Markets Have Been Strong, But Narrow Focus Is Worrying
After Trump’s election, when US equities markets took off, world markets followed suit. While being in US equities has been a good play, it hasn’t done as well as world indices, Griffiths pointed out.
“When I rank them all into my quintile system … right in the top quintile is the world index,” he said. “Passively holding the global index is quite hard to beat.”
There are markets beating the global index, however: China, India, and emerging markets. Britain, American, and Japan are in the second quintile, he noted.
While investors in the US have done well, it’s likely they could have done better elsewhere.
Additionally, American equities are being held up by a few blue chip stocks. These are the FANG stocks: Facebook, Amazon, Netflix and Google, and other tech stocks. That’s where most of the action has been. Broader indices aren’t as strong.
“I’m a little bit concerned that the focus is too narrow at the moment,” Griffiths said. “It doesn’t alter the fact that the trend on the chart is definitely upward, though. … We have to go with the trend, yes, but it’s going up, so it’s going to get more expensive.”
1987-Style Crash Possible?
While he doesn’t recommend fighting the uptrend just because it’s expensive, Griffiths does recommend caution. He thinks we should be all right through the end of July.
After that, though, beginning in August and into October, he doesn’t recommend being fully invested.
“I see the risk as being quite similar to 1987,” he said. “Nothing went wrong in 1987. We were right in the early stages of a secular uptrend, which ran all the way through 1982 to the year 2000. And yet, you could come in one day and the market is down 25 percent.”
We’re vulnerable to this kind of correction, he added.
After this correction, forward-looking indicators suggest that through about 2020, the economy likely won’t be booming.
“Slowing down is not the same as going into a recession,” Griffiths said. “There’s no sign of a recession yet. But there is a sign of a topping out and a rolling over.”

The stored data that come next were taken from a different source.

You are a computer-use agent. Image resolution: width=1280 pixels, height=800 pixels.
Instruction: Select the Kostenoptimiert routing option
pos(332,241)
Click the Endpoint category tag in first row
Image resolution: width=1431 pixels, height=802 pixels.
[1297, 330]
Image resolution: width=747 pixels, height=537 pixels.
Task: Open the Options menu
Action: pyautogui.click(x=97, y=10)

Overseas Markets Promising
While the US isn’t necessarily in for a depression-level downturn, Griffiths sees more opportunity abroad.
“My slam dunk, the one I like the best, is the world’s largest democracy,” he said. “Incidentally, there are more Indians now even than Chinese, by many counts.”
With a healthy demographic position, democratic political system, and Prime Minister Modi enacting favorable policies, Griffiths expects growth between 7 and 10 percent for another decade.
China is also strong, but Griffiths is concerned about its non-democratic political system and credit bubble.
“If it was a democracy, they wouldn’t be able to do what they’re doing now,” he said. “They’ve got (the credit bubble) up to numbers that are really quite scary.”
As long as the regime in China has everything under control, things are unlikely to turn sour, Griffiths said, so China and China-related markets look good.
“The final bit of overseas investment that is very exciting … is industrial metals,” Griffiths said.
While the rest of the commodities space doesn’t look great, he stated, industrial metals are coming out of a 6-year bear market and are now in the very early stages of a secular uptrend.
Driving this are various infrastructure projects, which are going to use up these industrial metals.
“I’m not talking about Mr. Trump’s infrastructure projects, although they’re real enough,” he said. “I’m talking about the New Silk Road, as China calls it, which is easily the biggest infrastructure project the planet has ever seen.”
As China has exhausted its stores of industrial metals, this massive project is likely to use up an awful lot of copper, nickel, zinc and eventually steel, for the next two decades.